Rank distributions of different ion types for different data sets: a, CID-Tryp-Confident; b, CID-LysN-Confident; c, ETD-Tryp-Confident; and d, ETD-LysN-Confident. Only charge two spectra were considered and all spectra were filtered to remove precursor ions (or charge-reduced precursor ions) and their derivatives. For each data set, 10 different ion types with highest probabilities were selected and the probability of a peak of a given rank (x axis) being a certain ion type (color-coded) is plotted for peaks with rank 1 to 100. The black curve (labeled as unexplained) represents the peaks that are not explained by any of the 10 selected ion types. For example, for CID-Tryp-Confident charge 2, the highest ranked peak represents a singly charged y ion with probability 0.7, a doubly charged y ion (y2) with probability 0.1, a singly charged b ion with probability 0.04, etc. It remains unexplained with probability 0.1.
Fig. 6.
Fig. 6.
Analog of Fig. 5 for charge 3 spectra.
Fig. 7.
Fig. 7.
Venn diagrams of (a) spectral pairs identified against the IPI-Human database within peptide level FDR 1% and (b) spectral pairs identified against the decoy database with p values corresponding to peptide level FDR 1% or less. The number of peptides (the number of spectral pairs in parentheses) are shown.

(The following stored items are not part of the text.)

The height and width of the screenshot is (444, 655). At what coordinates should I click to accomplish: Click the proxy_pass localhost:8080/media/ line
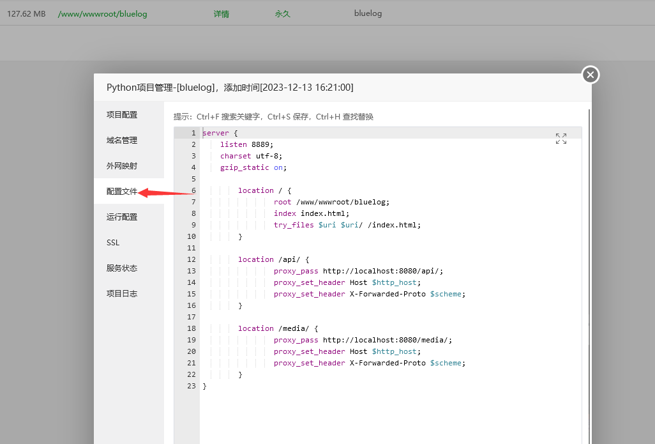tap(363, 340)
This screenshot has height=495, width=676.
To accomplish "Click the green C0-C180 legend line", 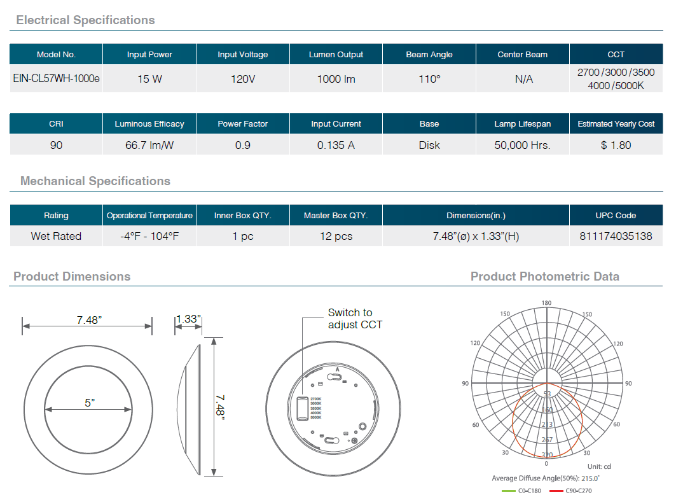I will click(509, 490).
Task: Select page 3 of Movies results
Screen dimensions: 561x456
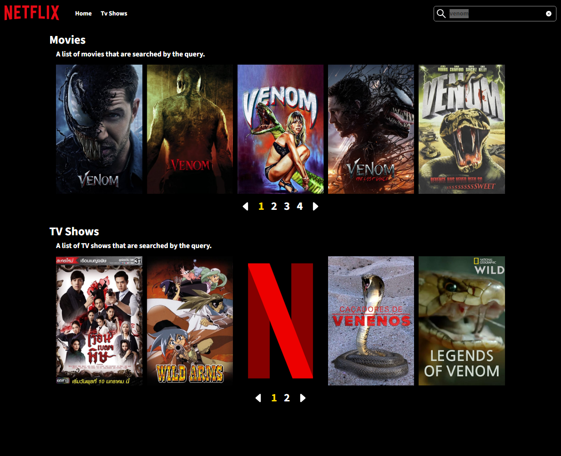Action: point(287,207)
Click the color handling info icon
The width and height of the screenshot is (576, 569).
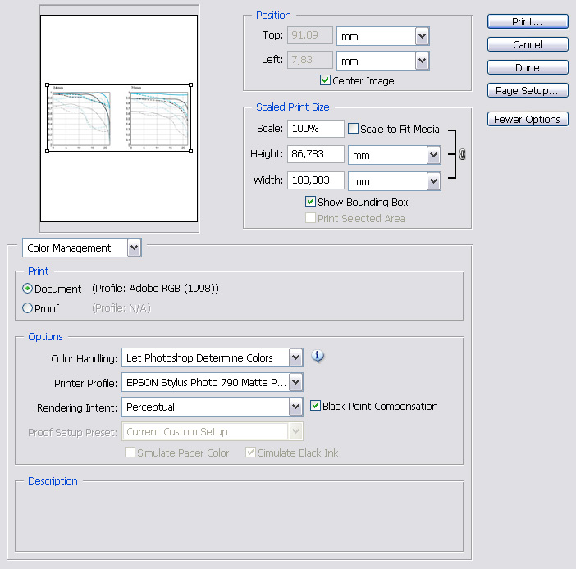[x=318, y=357]
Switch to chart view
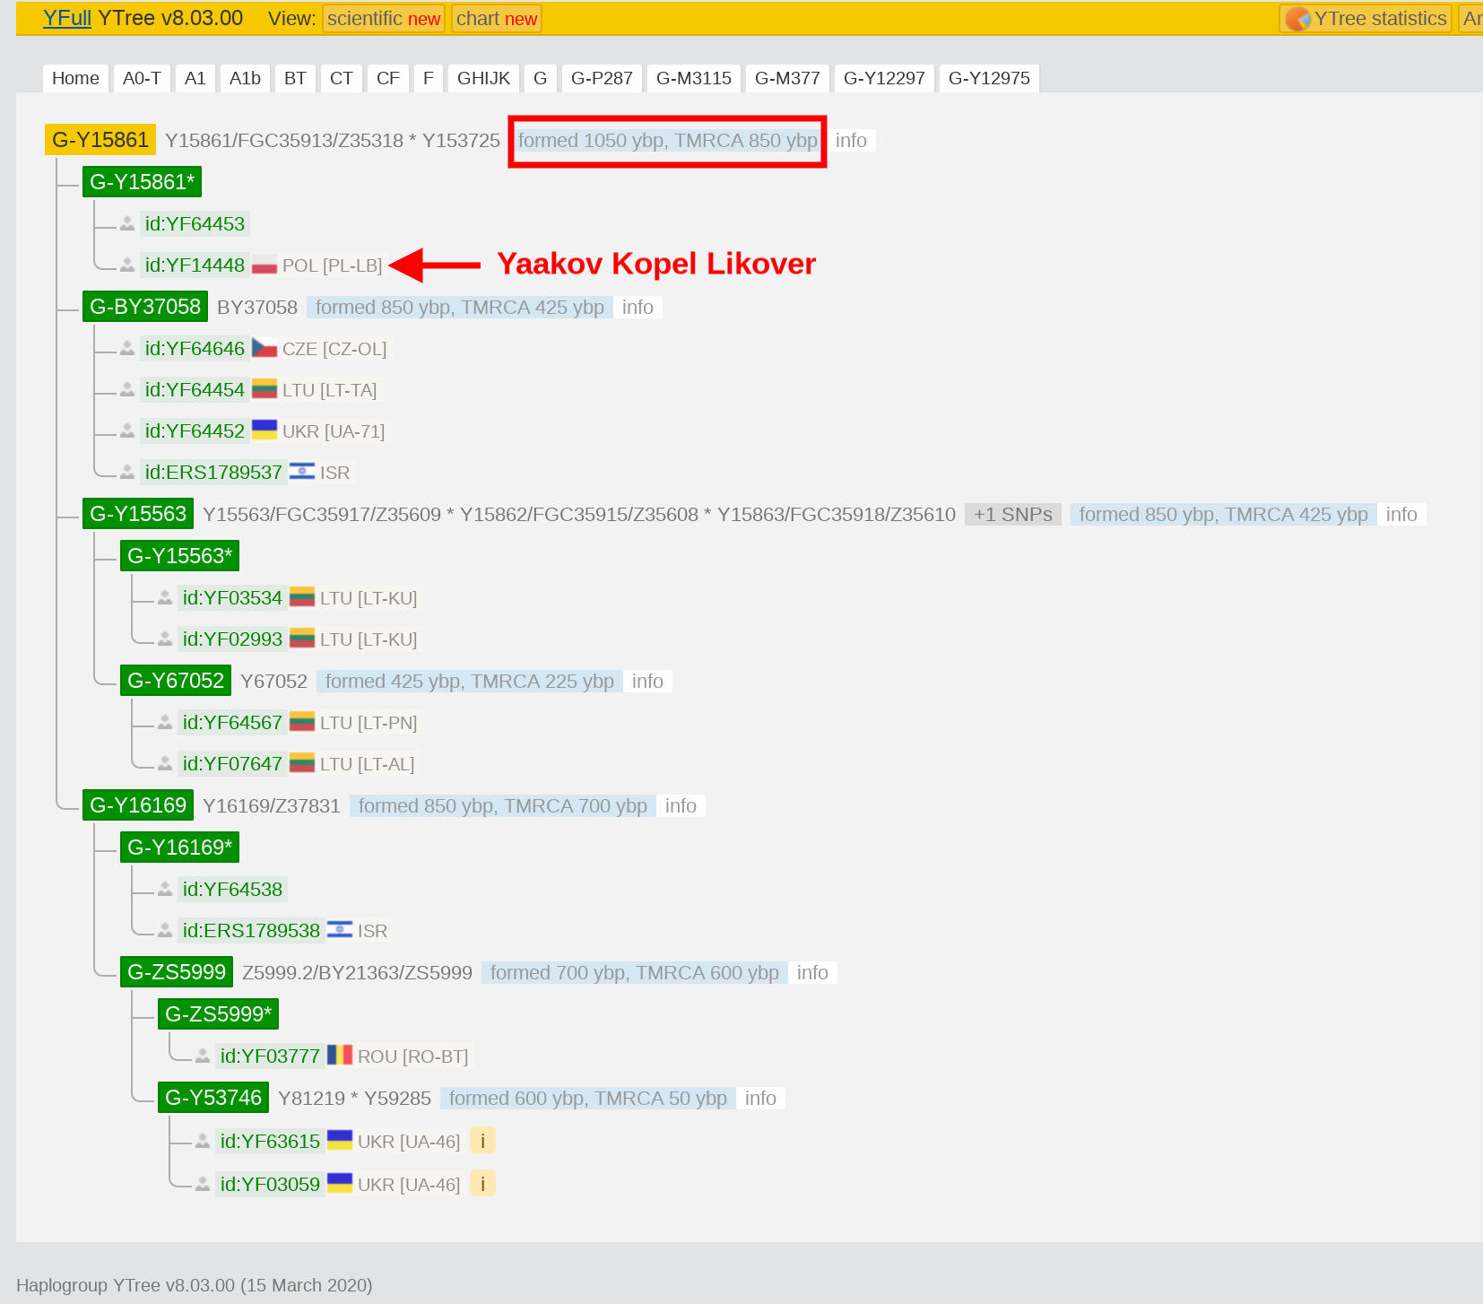This screenshot has width=1483, height=1304. click(497, 19)
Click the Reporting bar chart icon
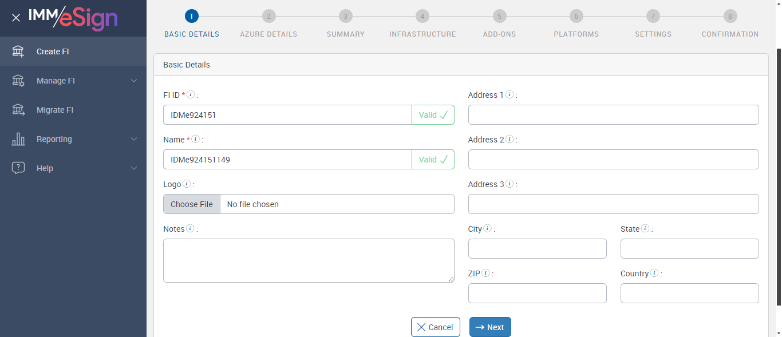Image resolution: width=782 pixels, height=337 pixels. pos(18,139)
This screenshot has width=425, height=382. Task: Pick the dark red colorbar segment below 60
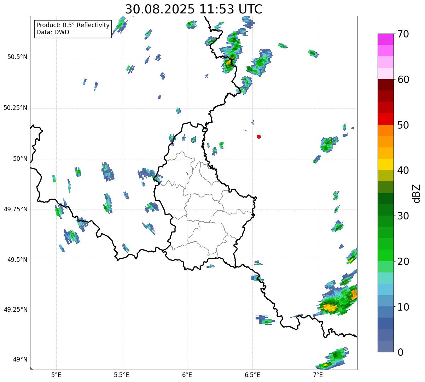click(388, 85)
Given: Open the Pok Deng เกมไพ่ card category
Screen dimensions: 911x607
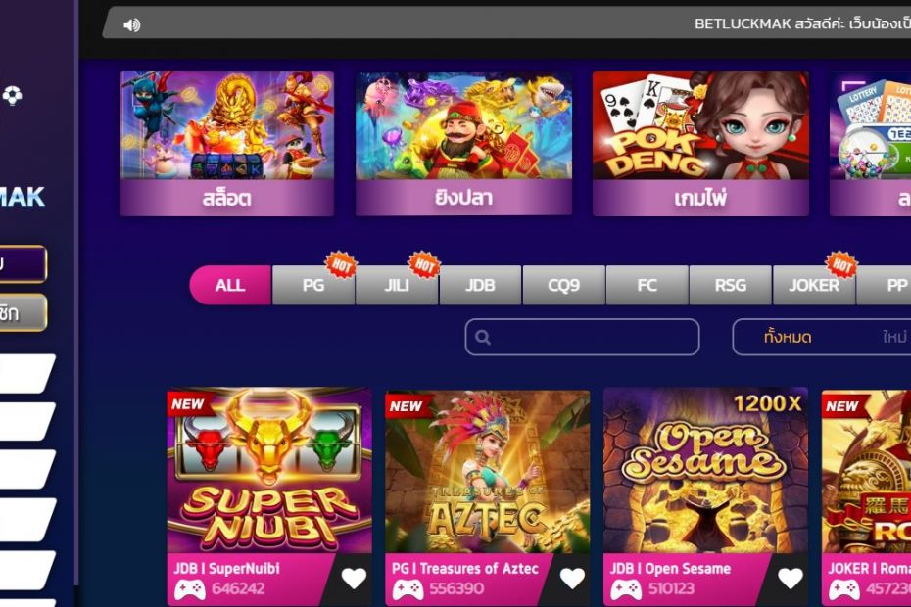Looking at the screenshot, I should [x=700, y=144].
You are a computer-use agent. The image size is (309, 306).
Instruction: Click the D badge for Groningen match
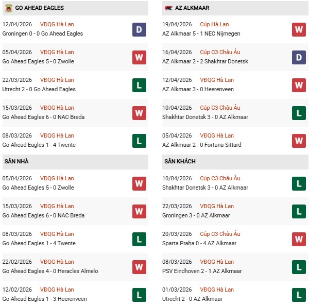(x=139, y=29)
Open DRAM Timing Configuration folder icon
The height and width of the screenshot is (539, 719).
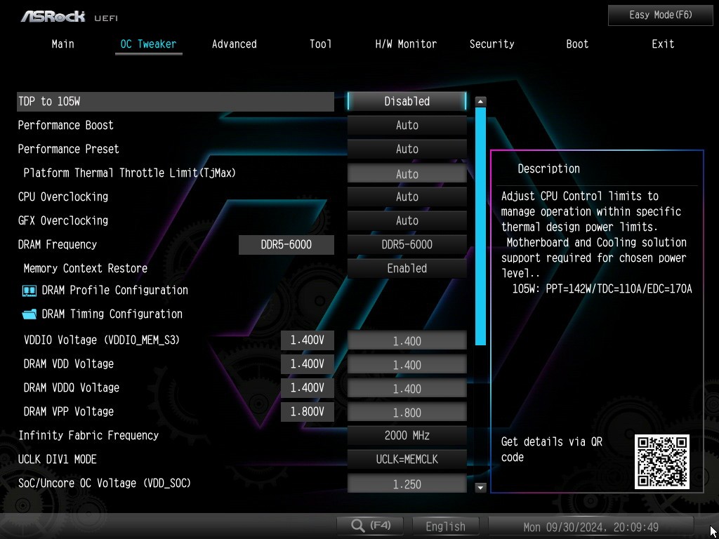29,314
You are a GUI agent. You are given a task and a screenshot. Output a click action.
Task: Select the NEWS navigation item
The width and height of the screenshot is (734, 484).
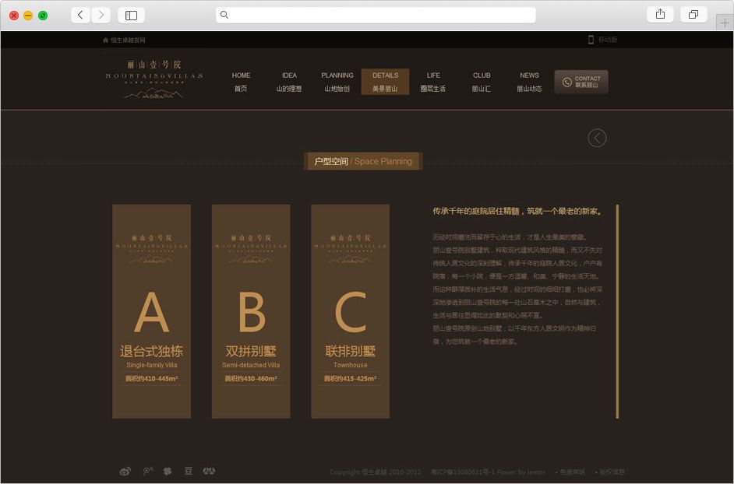pyautogui.click(x=529, y=82)
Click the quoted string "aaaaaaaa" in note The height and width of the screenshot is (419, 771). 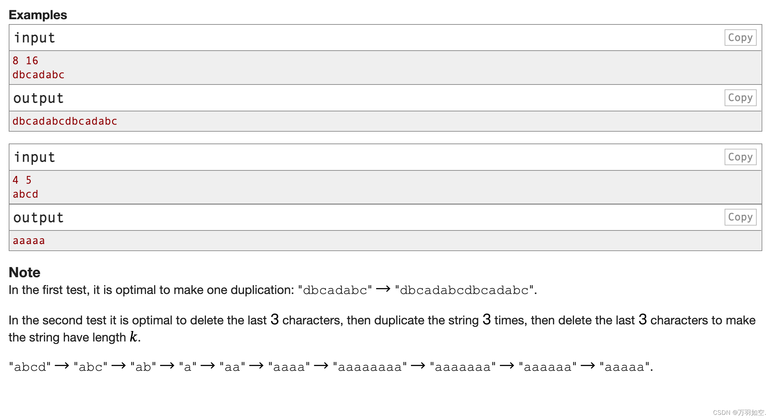370,367
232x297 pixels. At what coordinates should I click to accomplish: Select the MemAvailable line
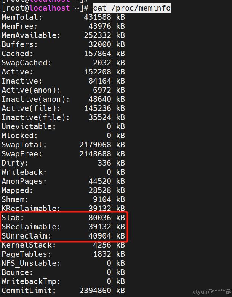click(63, 35)
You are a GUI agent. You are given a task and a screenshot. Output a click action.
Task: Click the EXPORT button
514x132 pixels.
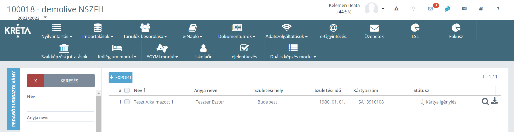[120, 78]
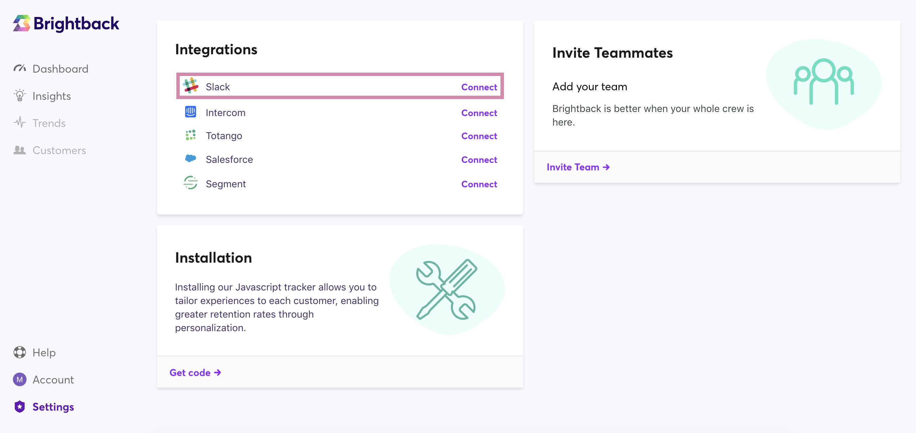Click the Account avatar icon
Viewport: 916px width, 433px height.
(20, 379)
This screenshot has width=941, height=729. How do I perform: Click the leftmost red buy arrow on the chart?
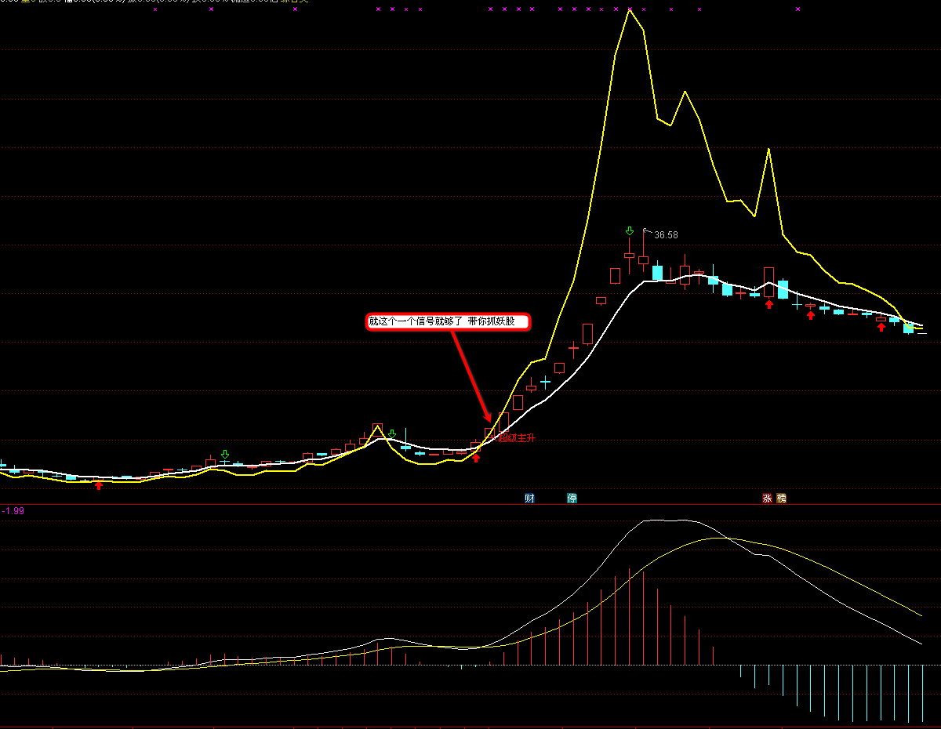coord(99,486)
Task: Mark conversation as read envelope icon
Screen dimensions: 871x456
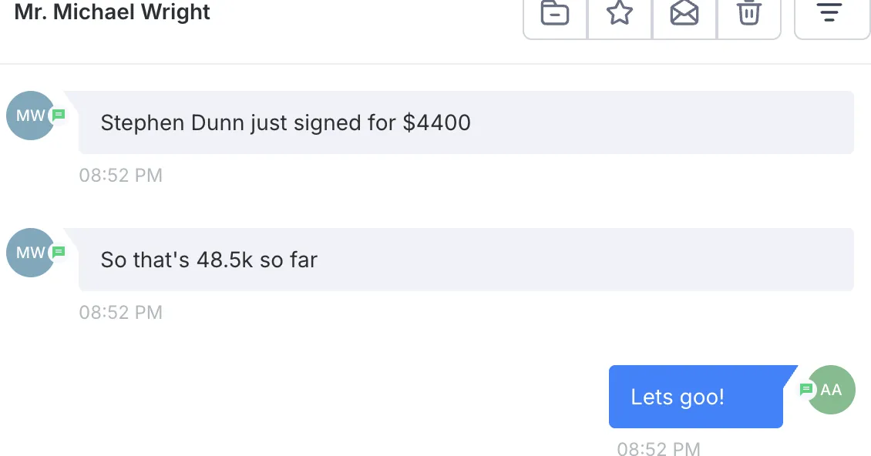Action: [684, 13]
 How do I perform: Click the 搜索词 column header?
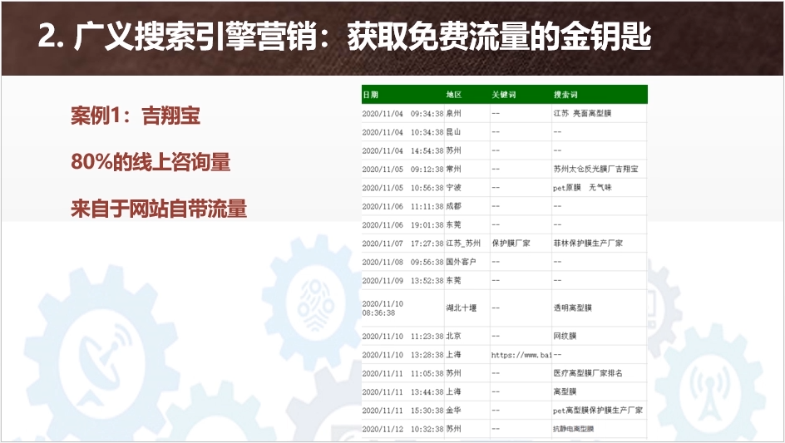coord(565,95)
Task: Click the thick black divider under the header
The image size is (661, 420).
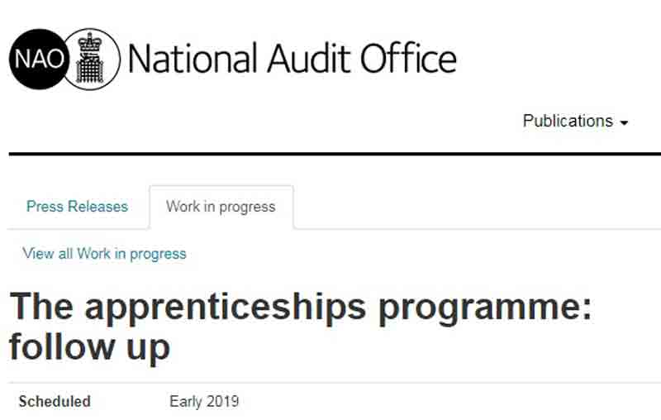Action: (335, 154)
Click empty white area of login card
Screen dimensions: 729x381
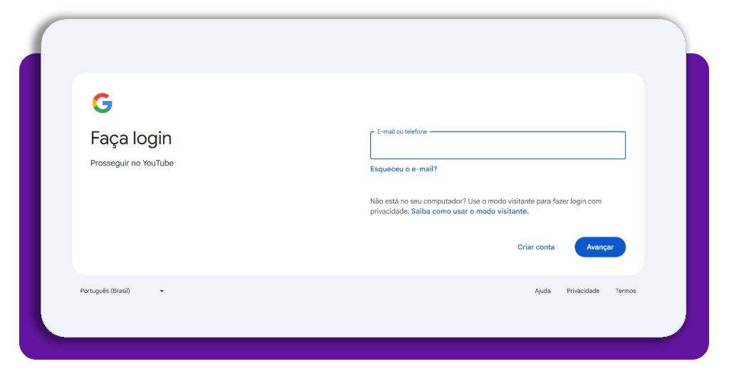[x=214, y=227]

The grey numbers correspond to the number (percentage in parentheses) of spectral pairs where CID and ETD identifications disagree.
Fig. 8.
Fig. 8.
Number of identified peptides with MS-GFDB CID/ETD from (a) charge 2 spectral pairs in CID-Tryp and ETD-Tryp, (b) charge 2 spectral pairs in CID-LysN and ETD-LysN, (c) charge 3 spectral pairs in CID-Tryp and ETD-Tryp, (d) charge 3 spectral pairs in CID-LysN and ETD-LysN, (e) spectral pairs of charges 4 and larger in CID-Tryp and ETD-Tryp, and (f) spectral pairs of charges 4 and larger in CID-LysN and ETD-LysN. Number of identified peptides with MS-GFDB are also shown for reference. The number of peptide identifications is plotted against the corresponding peptide level FDR. FDRs were separately computed for spectra of precursor charge 2, precursor charge 3, and precursor charge 4 and larger. Red curves represent MS-GFDB CID/ETD, green curves represent MS-GFDB CID and blue curves represent MS-GFDB ETD. For all the cases considered, MS-GFDB outperformed both MS-GFDB CID and MS-GFDB ETD.